Normalization of Slit #2 Wave Amplitude

[Tyst]

Homework Statement

In a double-slit experiment, the slits are on the y-axis and the electrons are detected
on a vertical screen. When only slit #1 is open, the amplitude of the wave which
gets through is
$$\psi(y,t) = A \exp^{-y^2} \exp^{-i((ky-\omega t)}$$

when only slit #2 is open, the amplitude of the wave which gets through is
$$\psi(y,t) = A \exp^{-y^2} \exp^{-i(k+\pi)y-\omega t)}$$

(a) Normalize 1 and 2.

Homework Equations

Normalization Condition
$$\int_{-\infty}^{\infty}\psi*\psi dy = 1$$

The Attempt at a Solution

1.
$$1=\int_{-\infty}^{\infty} A (\exp^{-y^2} \exp^{-i((ky-\omega t)}) (\exp^{-y^2} \exp^{i((ky-\omega t)}) dy$$
$$1=A \int_{-\infty}^{\infty} \exp^{-2y^2} dy$$
$$1/A= \sqrt{\pi/2}$$ From integral tables

That's the solution i came up with for the first normalisation
Is the second the same?

**Work instructions:**
(1) Summarize the double-slit normalization thread in two sentences.
(2) From the double-slit normalization thread, print the passage that opens with the words "when only slit #2" and ends with the words "Normalize 1 and 2.".
(3) In the double-slit normalization thread, what does the poster say was the source for the value of 1/A?

**Dataset extract:**
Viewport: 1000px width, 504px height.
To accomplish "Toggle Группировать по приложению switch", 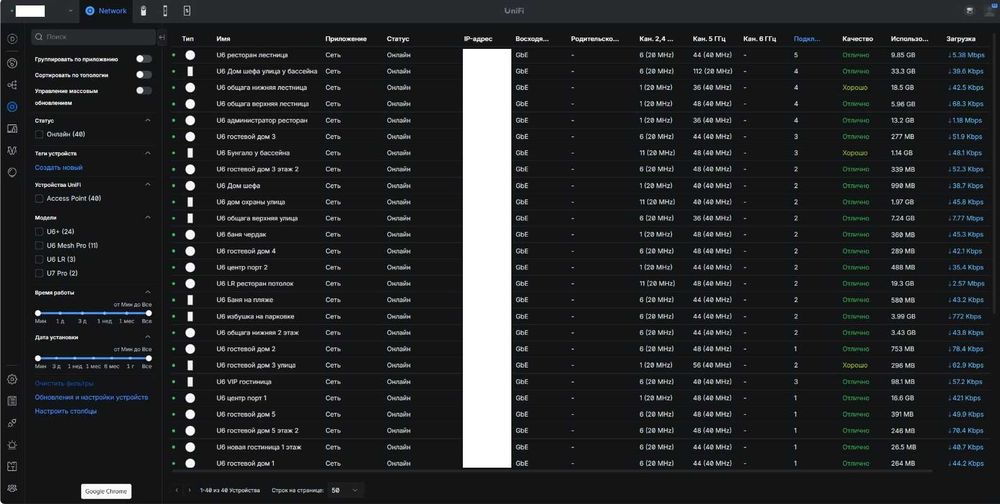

**Set of answers:**
(1) A homework problem describes a double-slit experiment with the slits on the y-axis and electrons detected on a vertical screen, gives the wave amplitude that passes through when only slit #1 or only slit #2 is open, and asks for both to be normalized. The poster applies the normalization condition to the first wave, reaches a value of 1/A equal to the square root of pi/2, and asks whether the second normalization is the same.

(2)
when only slit #2 is open, the amplitude of the wave which gets through is
$$\psi(y,t) = A \exp^{-y^2} \exp^{-i(k+\pi)y-\omega t)}$$

(a) Normalize 1 and 2.

(3) Integral tables.